▶ PASSAGE TO READ

Advisor
References
Intel Advisor Performance Optimization Cookbook
Introduction
Intel® Advisor is a design and analysis tool for developing performant code. The tool supports C, C++, Fortran, SYCL, OpenMP, OpenCL™ code, and Python. It helps with the following:
- Performant CPU Code: Design your application for efficient threading, vectorization, and memory use.
- Efficient GPU Offload: Identify parts of the code that can be profitably offloaded. Optimize the code for compute and memory.
- Flow Graph Design and Analysis: Create, visualize, and analyze task and dependency computation for heterogeneous algorithms.
Roofline and Performance Insights for GPUs
Get actionable advice for performant GPU code. In addition to the Roofline Analysis for kernels, you can:
- Get specific, actionable recommendations to design code that runs optimally on GPUs.
- See the CPU and GPU code performance side-by-side with a unified dashboard.
- Discover GPU application performance characterization, such as bandwidth sensitivity, instruction mix, and cache-line use.

▶ SHORT EXERCISE 1
In the Intel Advisor page, what does the tool let you do for GPU code beyond running Roofline Analysis for kernels?
▶ SHORT EXERCISE 2
Repeat everything in the Intel Advisor page from "- Flow Graph" down to "and cache-line use.".
▶ SHORT EXERCISE 3
Carry on writing the Intel Advisor page after its final line.

▶ PROVIDED RECORDS

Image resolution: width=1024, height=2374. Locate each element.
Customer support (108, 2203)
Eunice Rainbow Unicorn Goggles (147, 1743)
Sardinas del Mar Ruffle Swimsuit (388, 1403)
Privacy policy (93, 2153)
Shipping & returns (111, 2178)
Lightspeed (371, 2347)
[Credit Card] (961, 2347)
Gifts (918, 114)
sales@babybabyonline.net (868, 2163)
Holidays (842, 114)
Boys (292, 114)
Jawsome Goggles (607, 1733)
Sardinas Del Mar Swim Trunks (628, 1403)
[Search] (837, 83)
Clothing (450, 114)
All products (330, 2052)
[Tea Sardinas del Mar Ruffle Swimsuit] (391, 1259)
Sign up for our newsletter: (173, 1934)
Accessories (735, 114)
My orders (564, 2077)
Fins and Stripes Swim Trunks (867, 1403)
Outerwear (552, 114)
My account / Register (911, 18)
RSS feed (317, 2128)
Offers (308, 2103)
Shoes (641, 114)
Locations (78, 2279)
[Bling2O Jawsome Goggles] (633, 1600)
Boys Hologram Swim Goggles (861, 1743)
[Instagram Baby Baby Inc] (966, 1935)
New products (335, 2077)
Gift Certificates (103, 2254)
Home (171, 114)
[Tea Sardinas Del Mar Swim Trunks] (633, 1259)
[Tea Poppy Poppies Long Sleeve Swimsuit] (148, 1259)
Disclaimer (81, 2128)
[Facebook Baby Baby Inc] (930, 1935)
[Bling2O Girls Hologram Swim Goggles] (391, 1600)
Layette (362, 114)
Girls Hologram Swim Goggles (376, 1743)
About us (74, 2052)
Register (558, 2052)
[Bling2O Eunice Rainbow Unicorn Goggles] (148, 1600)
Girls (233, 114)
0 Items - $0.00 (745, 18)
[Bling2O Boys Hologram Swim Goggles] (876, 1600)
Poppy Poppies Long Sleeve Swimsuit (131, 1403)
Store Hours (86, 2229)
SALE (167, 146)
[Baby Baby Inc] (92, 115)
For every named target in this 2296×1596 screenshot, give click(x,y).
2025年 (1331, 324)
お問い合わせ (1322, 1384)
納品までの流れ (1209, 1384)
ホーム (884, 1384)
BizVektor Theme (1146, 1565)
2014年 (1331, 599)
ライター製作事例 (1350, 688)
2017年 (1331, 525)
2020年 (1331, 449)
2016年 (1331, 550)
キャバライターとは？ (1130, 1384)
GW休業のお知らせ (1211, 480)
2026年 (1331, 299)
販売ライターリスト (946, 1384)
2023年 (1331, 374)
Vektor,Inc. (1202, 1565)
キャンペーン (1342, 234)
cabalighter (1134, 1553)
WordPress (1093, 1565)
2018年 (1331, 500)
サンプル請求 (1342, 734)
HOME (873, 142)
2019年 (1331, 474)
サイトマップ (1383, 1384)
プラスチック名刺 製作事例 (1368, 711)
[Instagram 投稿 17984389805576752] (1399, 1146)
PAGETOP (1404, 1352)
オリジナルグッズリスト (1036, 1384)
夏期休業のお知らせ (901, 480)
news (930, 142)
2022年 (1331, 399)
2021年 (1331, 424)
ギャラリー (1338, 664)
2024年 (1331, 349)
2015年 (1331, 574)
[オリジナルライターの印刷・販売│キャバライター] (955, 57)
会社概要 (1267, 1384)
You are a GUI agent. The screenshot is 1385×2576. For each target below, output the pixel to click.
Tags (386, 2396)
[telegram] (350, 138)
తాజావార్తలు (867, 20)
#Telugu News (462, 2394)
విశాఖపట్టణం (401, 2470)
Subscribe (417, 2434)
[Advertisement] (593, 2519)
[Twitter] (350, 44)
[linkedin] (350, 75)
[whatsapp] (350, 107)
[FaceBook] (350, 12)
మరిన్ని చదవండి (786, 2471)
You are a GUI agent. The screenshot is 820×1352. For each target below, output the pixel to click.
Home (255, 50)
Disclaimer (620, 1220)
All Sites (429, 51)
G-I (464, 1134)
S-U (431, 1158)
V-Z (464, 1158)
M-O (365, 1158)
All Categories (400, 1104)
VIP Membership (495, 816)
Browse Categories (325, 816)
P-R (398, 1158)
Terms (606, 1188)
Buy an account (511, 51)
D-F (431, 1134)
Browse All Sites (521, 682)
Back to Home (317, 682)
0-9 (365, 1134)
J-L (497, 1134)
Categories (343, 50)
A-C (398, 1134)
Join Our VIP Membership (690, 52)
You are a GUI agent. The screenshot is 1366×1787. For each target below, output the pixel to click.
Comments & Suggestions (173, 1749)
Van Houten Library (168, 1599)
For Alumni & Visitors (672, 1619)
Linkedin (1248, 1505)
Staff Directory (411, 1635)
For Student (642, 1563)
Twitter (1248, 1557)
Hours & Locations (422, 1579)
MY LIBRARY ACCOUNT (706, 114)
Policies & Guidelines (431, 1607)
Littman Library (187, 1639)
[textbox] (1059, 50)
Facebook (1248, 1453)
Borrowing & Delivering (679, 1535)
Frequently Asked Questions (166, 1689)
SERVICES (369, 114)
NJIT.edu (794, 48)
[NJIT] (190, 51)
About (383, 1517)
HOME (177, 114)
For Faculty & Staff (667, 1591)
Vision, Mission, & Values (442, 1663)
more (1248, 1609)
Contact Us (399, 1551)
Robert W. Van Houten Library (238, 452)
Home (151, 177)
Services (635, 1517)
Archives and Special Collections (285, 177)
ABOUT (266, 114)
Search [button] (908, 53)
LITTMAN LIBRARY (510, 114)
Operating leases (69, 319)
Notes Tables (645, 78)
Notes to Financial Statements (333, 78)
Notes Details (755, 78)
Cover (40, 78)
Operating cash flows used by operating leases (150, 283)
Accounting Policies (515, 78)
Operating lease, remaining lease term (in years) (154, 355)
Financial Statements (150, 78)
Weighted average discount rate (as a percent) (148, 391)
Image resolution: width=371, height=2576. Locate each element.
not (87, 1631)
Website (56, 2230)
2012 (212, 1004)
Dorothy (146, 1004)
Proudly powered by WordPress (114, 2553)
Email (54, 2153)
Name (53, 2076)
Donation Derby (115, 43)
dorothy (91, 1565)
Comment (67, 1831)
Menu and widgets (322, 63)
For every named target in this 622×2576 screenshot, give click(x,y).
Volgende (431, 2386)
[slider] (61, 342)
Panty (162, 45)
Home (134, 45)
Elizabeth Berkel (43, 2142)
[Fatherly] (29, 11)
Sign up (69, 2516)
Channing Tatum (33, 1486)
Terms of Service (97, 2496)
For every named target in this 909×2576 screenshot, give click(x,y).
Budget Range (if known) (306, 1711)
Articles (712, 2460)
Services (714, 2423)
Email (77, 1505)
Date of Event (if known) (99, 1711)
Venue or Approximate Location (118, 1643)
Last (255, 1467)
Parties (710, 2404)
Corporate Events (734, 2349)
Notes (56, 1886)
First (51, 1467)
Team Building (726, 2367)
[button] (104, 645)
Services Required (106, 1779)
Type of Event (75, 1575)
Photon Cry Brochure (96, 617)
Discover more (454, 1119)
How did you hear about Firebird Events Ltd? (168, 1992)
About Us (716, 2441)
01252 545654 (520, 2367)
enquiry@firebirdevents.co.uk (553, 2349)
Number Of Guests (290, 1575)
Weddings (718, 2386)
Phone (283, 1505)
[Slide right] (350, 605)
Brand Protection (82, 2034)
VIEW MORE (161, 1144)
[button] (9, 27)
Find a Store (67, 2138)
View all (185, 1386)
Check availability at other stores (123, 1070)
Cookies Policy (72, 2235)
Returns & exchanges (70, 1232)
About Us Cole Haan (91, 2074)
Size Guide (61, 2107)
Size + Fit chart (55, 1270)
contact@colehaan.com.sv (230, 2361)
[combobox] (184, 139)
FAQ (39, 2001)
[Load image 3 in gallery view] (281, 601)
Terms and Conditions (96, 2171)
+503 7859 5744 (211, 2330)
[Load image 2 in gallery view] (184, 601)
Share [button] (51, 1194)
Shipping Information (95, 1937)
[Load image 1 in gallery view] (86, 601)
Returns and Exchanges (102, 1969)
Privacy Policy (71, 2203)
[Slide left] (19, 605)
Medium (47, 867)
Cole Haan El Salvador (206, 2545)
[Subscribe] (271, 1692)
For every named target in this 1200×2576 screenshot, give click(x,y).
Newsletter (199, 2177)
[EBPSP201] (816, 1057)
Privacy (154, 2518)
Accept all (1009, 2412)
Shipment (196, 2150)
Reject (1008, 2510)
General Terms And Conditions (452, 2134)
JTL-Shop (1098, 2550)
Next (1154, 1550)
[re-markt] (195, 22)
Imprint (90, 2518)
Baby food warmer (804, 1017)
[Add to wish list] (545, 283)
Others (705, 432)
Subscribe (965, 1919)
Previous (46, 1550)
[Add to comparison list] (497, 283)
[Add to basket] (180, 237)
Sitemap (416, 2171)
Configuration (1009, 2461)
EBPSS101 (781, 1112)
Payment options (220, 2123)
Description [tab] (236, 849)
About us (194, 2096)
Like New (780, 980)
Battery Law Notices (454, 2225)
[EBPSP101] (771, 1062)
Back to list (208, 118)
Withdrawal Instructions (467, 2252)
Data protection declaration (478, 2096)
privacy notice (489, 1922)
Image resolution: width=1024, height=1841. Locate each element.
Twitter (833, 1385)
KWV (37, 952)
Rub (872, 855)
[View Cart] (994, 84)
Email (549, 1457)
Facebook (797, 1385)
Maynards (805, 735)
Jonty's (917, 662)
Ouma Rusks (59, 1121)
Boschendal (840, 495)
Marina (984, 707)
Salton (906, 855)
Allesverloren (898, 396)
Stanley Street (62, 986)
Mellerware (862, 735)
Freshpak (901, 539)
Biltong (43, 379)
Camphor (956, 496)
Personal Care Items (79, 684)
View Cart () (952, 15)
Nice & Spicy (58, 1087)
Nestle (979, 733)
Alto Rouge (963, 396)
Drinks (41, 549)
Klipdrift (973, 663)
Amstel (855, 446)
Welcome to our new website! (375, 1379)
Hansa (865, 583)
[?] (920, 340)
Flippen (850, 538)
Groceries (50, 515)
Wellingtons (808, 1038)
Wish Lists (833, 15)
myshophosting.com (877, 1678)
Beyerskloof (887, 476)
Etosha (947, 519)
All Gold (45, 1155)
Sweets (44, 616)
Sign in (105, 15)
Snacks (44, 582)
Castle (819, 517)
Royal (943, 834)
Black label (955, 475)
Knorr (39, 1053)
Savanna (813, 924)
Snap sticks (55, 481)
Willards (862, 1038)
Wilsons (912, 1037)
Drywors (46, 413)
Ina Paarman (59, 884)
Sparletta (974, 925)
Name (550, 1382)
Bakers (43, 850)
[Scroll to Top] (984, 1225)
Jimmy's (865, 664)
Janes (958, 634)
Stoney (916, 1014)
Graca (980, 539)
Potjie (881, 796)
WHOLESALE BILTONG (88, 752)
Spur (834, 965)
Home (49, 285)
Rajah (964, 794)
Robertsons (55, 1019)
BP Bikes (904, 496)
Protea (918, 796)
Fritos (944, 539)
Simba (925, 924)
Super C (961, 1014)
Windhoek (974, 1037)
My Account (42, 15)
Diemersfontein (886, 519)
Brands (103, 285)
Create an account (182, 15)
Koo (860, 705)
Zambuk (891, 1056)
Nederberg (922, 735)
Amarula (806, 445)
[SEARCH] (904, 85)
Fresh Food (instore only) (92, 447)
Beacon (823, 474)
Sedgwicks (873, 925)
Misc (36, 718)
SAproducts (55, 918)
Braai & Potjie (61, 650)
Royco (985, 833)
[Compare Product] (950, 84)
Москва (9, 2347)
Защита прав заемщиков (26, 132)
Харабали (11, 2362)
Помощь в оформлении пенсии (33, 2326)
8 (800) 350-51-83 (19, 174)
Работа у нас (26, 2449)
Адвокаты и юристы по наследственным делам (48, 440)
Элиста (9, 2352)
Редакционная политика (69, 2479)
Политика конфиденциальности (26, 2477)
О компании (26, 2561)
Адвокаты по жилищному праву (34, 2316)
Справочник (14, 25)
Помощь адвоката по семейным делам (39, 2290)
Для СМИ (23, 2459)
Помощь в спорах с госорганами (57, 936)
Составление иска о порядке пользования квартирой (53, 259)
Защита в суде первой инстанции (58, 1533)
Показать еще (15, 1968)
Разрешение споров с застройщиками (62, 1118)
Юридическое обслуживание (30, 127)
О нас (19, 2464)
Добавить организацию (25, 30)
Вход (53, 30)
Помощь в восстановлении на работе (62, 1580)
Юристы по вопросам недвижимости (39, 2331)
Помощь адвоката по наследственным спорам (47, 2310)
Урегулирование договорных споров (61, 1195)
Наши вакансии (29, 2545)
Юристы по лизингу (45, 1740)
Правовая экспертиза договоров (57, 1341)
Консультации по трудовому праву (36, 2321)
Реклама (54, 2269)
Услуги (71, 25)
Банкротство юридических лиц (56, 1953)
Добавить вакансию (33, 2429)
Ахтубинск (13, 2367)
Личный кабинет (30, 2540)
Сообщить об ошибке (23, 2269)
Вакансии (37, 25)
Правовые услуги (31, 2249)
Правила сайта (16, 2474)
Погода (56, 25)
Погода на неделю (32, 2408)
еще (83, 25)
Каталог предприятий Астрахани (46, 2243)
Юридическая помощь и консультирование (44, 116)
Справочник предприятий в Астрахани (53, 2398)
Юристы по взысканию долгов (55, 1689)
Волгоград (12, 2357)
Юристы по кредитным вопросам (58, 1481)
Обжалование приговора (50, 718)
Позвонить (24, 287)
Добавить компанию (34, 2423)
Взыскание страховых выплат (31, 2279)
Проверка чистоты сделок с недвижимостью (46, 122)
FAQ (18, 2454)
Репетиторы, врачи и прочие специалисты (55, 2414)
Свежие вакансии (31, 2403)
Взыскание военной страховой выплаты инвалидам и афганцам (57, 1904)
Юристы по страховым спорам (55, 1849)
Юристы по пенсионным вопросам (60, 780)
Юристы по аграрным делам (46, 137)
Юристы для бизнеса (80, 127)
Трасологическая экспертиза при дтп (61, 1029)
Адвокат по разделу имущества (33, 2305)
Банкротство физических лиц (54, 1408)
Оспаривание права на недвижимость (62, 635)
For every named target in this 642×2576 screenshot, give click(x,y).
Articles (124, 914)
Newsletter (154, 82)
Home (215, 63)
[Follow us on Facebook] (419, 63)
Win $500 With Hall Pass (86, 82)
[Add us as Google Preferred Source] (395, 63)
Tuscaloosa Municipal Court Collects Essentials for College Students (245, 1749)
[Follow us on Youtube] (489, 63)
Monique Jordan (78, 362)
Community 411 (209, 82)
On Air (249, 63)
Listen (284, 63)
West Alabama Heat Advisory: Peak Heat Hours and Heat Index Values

▶ FINAL ANSWER 1
Beyond Roofline Analysis for kernels, Intel Advisor gives specific, actionable recommendations for designing code that runs optimally on GPUs. It shows CPU and GPU code performance side by side in a unified dashboard. It also characterizes GPU application performance, including bandwidth sensitivity, instruction mix, and cache-line use.

▶ FINAL ANSWER 2
- Flow Graph Design and Analysis: Create, visualize, and analyze task and dependency computation for heterogeneous algorithms.
Roofline and Performance Insights for GPUs
Get actionable advice for performant GPU code. In addition to the Roofline Analysis for kernels, you can:
- Get specific, actionable recommendations to design code that runs optimally on GPUs.
- See the CPU and GPU code performance side-by-side with a unified dashboard.
- Discover GPU application performance characterization, such as bandwidth sensitivity, instruction mix, and cache-line use.

▶ FINAL ANSWER 3
Offload Modeling
Understand if your code benefits from GPU porting or how much performance acceleration your GPU code can get from moving to a next-generation GPU. You can:
- Pinpoint offload opportunities where it pays off the most.
- Project the performance on a GPU.
- Identify bottlenecks and potential performance gains.
- Get guidance for optimizing a data transfer between host and target devices.
A quick instruction for Advisor roofline analysis on Intel GPUs
Step1: Setting the environments
Step 2-a: Collecting the GPU Roofline data on a single GPU (Survey analysis and Trip Count with FLOP analysis)
Step 2-b: Collecting the GPU Roofline data on one of MPI ranks(Survey analysis and Trip Count with FLOP analysis)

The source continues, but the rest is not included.